=== BRANO SCELTO ===

La giornata di un caloroso gruppo di tifosi del Napoli comincia alle tre del pomeriggio, quando decine di scooter si muovono dall’albergo di via Carbonara, in coda al pullman che trasporta i calciatori azzurri, per scortarli verso lo stadio di Fuorigrotta. Sono appartenenti al gruppo Ultras 1972, che ha convocato questo rumoroso corteo, dal momento che il gruppo, come tutti gli altri del tifo organizzato partenopeo, si trova fin dall’inizio del campionato impossibilitato a seguire la squadra allo stadio.
«Sono anni – spiega M., tifoso della curva B – che De Laurentiis le prova tutte per allontanare gli ultras dallo stadio. Forse è perché non gli abbiamo mai risparmiato contestazioni, forse perché siamo lontani dal modello di stadio-teatro che immagina… fatto sta che ora, finalmente, è riuscito a portare a compimento il suo piano».
In effetti, quest’anno gli ultras sono rimasti sempre fuori dal Maradona, a causa del rigidissimo regolamento imposto dalla società ai frequentatori dello stadio. «Niente fumogeni, luci colorate, né striscioni. Niente megafoni, tamburi e nessuna possibilità di radunarsi in gruppi di appassionati per tifare – continua M. –. Il regolamento sembra fatto apposta per tenere gli ultras lontani dallo stadio e le multe, che arrivano fino a quattro-cinquecento euro per ogni violazione, rendono impossibile “sfidarlo”».
Non sono, però, solo le tribune del Maradona, ma anche le strade circostanti lo stadio a essersi trasformate in questi ultimi due o tre anni. Uno degli storici gruppi ultras della curva B, per esempio, si radunava prima delle partite all’esterno di un pub di piazzale Tecchio, oggi diventato una “steak house” dai prezzi poco popolari. «Un panino, una porzione di patatine e due birre proposte nel menu della nuova gestione – racconta R. – vengono a costare più di trenta euro. Per bere qualcosa in compagnia prima della partita serve un mutuo, così abbiamo dovuto spostarci da un’altra parte e abbandonare il “nostro” pub, pur di salvaguardare lo spirito di aggregazione».
Intorno alle quattro, il gruppetto in scooter partito dal centro città arriva a Fuorigrotta. I tifosi accompagnano la squadra fino all’ingresso degli spogliatoi e si recano al loro pub, il Flegò, alle spalle della curva B. Rosario, il proprietario, prova a spiegare quello che sta succedendo. «Il pubblico dello stadio sta cambiando, sulla spinta delle iniziative messe in atto da De Laurentiis. Il caro biglietti non era stato sufficiente a cacciare gli ultras dallo stadio, ma il vero spartiacque sono state le multe per il mancato rispetto del Regolamento d’uso. Per me gli introiti sono quasi gli stessi, ma vendo cento birre in meno e cinquanta Coca Cola in più ogni partita. Questo spiega il cambiamento più di ogni filosofeggiare!».

=== MATERIALE FORNITO ===

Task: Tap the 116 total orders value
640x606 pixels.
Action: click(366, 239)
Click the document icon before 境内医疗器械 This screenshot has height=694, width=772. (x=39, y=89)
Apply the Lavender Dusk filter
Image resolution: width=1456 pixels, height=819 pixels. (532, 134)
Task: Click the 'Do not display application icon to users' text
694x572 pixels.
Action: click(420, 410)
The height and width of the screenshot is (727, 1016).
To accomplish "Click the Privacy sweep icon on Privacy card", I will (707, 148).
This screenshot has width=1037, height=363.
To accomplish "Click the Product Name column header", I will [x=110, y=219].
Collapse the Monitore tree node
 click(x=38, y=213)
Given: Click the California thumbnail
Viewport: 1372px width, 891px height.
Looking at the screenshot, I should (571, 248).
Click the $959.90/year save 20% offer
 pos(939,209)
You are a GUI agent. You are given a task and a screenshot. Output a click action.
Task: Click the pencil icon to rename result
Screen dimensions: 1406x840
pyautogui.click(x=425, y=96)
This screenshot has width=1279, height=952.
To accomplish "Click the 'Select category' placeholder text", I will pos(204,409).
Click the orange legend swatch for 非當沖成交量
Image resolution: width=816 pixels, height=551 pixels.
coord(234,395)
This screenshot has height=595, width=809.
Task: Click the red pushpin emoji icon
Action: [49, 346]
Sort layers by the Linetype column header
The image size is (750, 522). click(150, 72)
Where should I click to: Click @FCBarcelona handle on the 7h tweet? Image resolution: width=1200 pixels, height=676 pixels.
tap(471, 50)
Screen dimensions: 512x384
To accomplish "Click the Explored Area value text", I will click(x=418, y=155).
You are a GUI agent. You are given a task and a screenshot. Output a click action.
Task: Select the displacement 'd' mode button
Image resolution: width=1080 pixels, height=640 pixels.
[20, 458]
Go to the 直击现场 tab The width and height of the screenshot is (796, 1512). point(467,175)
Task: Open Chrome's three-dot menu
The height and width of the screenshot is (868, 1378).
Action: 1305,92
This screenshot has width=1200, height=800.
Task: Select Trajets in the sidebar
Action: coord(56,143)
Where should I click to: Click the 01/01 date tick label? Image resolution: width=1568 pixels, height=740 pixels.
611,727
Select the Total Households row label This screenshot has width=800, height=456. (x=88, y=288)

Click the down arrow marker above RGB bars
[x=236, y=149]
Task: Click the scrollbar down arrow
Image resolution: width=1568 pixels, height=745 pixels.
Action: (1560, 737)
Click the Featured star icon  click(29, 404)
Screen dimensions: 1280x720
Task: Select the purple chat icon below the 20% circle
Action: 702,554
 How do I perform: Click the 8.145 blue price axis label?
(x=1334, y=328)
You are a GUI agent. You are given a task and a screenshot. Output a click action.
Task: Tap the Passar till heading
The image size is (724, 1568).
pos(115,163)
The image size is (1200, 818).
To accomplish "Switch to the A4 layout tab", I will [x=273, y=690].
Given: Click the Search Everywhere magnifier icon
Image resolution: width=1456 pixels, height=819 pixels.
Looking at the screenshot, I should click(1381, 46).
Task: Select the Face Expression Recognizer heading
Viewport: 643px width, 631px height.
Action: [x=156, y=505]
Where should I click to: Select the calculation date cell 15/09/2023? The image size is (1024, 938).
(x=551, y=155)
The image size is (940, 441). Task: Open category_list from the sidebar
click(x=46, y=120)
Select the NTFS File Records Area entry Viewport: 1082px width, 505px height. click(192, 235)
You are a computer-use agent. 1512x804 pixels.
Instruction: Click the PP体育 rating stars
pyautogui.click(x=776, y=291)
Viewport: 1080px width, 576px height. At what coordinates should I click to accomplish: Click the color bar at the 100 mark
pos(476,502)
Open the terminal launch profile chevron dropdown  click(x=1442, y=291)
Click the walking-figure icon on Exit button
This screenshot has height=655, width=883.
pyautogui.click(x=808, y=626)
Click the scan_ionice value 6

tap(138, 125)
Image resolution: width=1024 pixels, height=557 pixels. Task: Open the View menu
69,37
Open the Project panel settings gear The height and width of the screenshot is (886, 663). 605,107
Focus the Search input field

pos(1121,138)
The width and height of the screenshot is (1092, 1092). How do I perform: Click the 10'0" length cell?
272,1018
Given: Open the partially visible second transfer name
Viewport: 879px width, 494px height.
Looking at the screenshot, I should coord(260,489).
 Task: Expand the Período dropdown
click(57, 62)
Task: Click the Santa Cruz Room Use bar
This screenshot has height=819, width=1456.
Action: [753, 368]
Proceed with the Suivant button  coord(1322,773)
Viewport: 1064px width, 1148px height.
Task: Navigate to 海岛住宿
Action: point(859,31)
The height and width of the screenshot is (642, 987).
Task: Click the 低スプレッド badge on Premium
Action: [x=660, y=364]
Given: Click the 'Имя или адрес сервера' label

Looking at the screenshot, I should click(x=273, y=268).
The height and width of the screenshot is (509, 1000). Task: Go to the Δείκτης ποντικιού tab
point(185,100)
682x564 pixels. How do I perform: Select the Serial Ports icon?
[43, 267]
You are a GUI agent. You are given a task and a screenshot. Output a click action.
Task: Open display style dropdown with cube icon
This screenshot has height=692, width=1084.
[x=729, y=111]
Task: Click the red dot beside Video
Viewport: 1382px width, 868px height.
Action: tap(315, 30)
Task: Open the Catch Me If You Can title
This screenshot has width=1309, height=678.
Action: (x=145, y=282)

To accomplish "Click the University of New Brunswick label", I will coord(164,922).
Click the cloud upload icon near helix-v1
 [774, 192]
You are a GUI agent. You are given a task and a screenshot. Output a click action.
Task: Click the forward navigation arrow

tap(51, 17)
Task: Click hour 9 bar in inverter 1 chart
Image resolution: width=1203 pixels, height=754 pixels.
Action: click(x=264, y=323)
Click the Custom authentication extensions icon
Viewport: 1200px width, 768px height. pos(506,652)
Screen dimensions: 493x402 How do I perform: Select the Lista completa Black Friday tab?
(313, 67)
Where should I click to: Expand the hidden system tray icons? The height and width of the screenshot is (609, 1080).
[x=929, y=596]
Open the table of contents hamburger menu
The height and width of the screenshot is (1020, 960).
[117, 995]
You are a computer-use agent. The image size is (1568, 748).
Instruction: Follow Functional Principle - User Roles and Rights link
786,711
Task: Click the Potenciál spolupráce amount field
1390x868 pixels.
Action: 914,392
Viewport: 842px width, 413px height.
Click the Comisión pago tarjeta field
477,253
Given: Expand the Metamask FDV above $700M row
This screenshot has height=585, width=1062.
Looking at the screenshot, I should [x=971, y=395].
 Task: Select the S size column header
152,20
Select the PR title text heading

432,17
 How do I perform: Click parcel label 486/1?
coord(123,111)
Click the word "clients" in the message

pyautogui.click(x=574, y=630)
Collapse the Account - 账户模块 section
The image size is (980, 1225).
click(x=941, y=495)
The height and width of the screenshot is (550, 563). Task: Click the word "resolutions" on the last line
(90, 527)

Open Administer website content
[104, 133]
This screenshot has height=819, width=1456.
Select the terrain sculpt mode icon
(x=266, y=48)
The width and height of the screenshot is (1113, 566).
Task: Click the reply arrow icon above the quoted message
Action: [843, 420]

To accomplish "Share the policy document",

===

#### OBIETTIVI:
1) Traduci in inglese questa frase del brano sugli ultras del Napoli: "Intorno alle quattro, il gruppetto in scooter partito dal centro città arriva a Fuorigrotta."
2) Continua il brano sugli ultras del Napoli partendo dopo la sua ultima frase.

#### RISULTATI DELL'ESERCIZIO:
1) Around four o'clock, the small group on scooters that set out from the city center arrives in Fuorigrotta.

2)
Al fischio d’inizio, alle sei del pomeriggio, all’esterno del pub ci sono quasi duecento persone. Non soltanto ultras, ma anche ragazzi che senza l’apporto del tifo organizzato si annoiano a frequentare la curva e così hanno cominciato, settimana dopo settimana, a recarsi fuori al pub per guardare la partita insieme, cantando, saltando, bevendo birra e accendendo fumogeni. Fuori al settore, intanto, nonostante la partita sia già iniziata, decine di steward e poliziotti sono ancora intenti a controllare tagliandi, abbonamenti, documenti, Green Pass e qualsiasi altra documentazione idonea a schedare chiunque entri nell’impianto per vedere la partita. Non sono pochi i turisti che si aggirano fuori lo stadio, così come qualche famiglia ritardataria e qualche coppia che scatta selfie con la curva sullo sfondo.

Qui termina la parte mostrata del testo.